Challenges and new chances in EU Green Deal
Organics Aotearoa NZ chief executive Tiffany Tompkins says there are more questions to answer yet around the impact of the EU Green Deal.
A research paper on the European Union’s Green Deal reveals an umbrella of policies adopted to make the bloc climate neutral by 2050 that will pose significant challenges for New Zealand’s primary export sectors.
Organics Aotearoa NZ chief executive Tiffany Tompkins presented the findings of the research, which was funded by the Our Land Our Water National Science Challenge and titled EU Green Deal: Impact on NZ’s land-based primary producers, at the NZ Landcare Trust-OLW, Food, Farming and Freshwater roadshow in Canterbury.
Tompkins said the Green Deal, especially the Farm to Fork strategy, presents both challenges and opportunities for NZ exports into the EU.
“What opportunities and how we are placed to capitalise on these now and into the future is the challenge.
“All countries, like NZ, are getting their heads around the EU Green Deal,” she said.
Trade agreements recently concluded by the NZ government and those currently under negotiation increasingly include clauses related to environmental concerns such as greenhouse gas emissions, climate change, water quality and biodiversity loss.
The EU is one of the most prolific drivers of environmental and social outcomes in international trade policies.
It makes no secret of its objective of utilising trade to support its domestic sustainability agenda, as defined in the Green Deal.
The Green Deal is an umbrella of policies comprising strategic initiatives in all sectors of the economy, with significant changes to notable industries, transportation, energy, building and agriculture with financial and legal measures backing key action areas.
Tompkins said several areas of focus for the Green Deal are likely to pose significant challenges for NZ’s export sectors, not only directly in the context of the NZ-EU Free Trade Agreement but also due to the potential for the EU’s practices and regulations to become de facto global standards for sustainable trade and be adopted by NZ’s other major trading partners.
“The regulatory regime in NZ, both current and proposed, appears to lag significantly behind the equivalent systems emerging in the EU.
“This implies that NZ’s legislators and regulators, along with industry representative bodies in major export-oriented primary and food-producing industries, will need to significantly increase the levels of environmental and social ambition inherent in the policies currently under development in NZ.
“Failure to do so might result in significant reductions in the levels of market access available to NZ exporters, not only in the EU but also in other major markets such as China, the United States and the United Kingdom, as these countries are compelled to increase their own ambition levels in these areas to protect the interests of their domestic producers.”
The EU sees organic agriculture as central to increasing sustainable agriculture.
Its Farm to Fork strategy includes a target of at least 25% of the EU’s agricultural land being under organic farming by 2030.
In light of these developments, certified organic products from NZ are likely to benefit from improved market access into the EU, as the implementation of EU standards and restrictions reduces the scope of opportunities for conventionally farmed products.
“This in turn increases both the importance of the process of developing a National Organic Standard for NZ along with accompanying regulations and the level of urgency attached to this process.”
The EU’s organic regulations outline the rules that will apply for recognising the equivalence of organic products from countries outside of the EU and stipulate that such equivalence must be negotiated with the EU by December 31, 2025.
“NZ’s negotiators are currently awaiting the opportunity to negotiate the equivalence of its organic legislation with their EU counterparts.
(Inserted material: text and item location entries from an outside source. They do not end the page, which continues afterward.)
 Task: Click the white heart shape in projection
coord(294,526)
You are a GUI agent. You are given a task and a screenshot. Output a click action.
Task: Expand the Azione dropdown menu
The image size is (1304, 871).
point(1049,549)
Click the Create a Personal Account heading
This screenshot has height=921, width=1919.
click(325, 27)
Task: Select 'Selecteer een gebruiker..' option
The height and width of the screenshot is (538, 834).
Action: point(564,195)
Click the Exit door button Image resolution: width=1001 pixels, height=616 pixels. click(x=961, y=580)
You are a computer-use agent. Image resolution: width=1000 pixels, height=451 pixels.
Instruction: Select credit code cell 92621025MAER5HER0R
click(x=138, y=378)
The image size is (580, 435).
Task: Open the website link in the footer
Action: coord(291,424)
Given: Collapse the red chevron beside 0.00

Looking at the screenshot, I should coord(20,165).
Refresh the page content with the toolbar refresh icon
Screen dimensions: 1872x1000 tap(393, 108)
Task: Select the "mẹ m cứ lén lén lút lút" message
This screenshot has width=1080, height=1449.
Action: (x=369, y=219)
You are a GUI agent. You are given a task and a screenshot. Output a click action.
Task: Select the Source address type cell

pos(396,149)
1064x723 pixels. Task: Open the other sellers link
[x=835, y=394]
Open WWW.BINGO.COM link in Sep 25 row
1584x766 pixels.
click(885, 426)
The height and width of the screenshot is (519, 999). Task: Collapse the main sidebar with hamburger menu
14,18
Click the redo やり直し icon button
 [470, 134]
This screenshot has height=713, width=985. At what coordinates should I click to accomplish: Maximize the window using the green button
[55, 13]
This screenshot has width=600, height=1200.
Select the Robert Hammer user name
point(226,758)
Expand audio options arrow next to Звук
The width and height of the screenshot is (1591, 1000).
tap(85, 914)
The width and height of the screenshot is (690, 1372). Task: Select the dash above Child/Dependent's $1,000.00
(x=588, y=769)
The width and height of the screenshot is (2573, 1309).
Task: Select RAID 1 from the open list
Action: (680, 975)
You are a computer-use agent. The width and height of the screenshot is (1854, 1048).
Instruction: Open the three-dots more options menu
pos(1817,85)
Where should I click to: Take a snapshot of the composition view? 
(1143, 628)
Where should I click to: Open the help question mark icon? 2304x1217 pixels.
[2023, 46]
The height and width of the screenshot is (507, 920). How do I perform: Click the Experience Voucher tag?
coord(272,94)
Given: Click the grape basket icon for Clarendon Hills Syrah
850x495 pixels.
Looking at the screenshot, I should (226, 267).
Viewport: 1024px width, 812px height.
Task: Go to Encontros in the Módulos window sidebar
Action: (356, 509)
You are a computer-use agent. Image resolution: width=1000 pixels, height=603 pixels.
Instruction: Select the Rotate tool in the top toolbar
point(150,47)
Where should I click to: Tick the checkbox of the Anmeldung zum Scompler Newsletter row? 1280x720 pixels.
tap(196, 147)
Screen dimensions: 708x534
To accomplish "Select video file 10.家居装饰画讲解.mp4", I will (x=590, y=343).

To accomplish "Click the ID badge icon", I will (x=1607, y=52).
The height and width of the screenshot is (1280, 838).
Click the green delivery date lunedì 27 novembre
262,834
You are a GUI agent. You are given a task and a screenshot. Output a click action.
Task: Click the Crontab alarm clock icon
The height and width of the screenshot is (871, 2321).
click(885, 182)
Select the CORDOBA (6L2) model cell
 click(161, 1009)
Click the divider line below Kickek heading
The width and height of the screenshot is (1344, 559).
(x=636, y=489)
However, it is not yet clear when they might be invited to do so.”
Key implications of the Green Deal and the various policies that sit beneath it include a ban on the importation into the EU of products containing residues of pesticides and agricultural chemicals banned from use in the EU.
Currently, the EU’s list of banned chemicals and pesticides comprises 195 items, while NZ’s comparable list of banned substances is 27 items long.
A similar ban on the importation into the EU of products associated with deforestation within a fixed time frame, likely to be after December 31, 2020, will see the responsibility for ensuring that products are free from any association with deforestation lie with the producer.
“NZ already has the grounds of a good positive base. The NZ clean, green story is respected. What an incredible opportunity to grow this with discerning consumers looking at the grade of their product.
“This is Phase 1 of the research. There are more questions yet to answer.
“Everyone needs to understand, not just the Fonterra or Zespri. We need to keep leading as NZ Inc,” Tompkins said.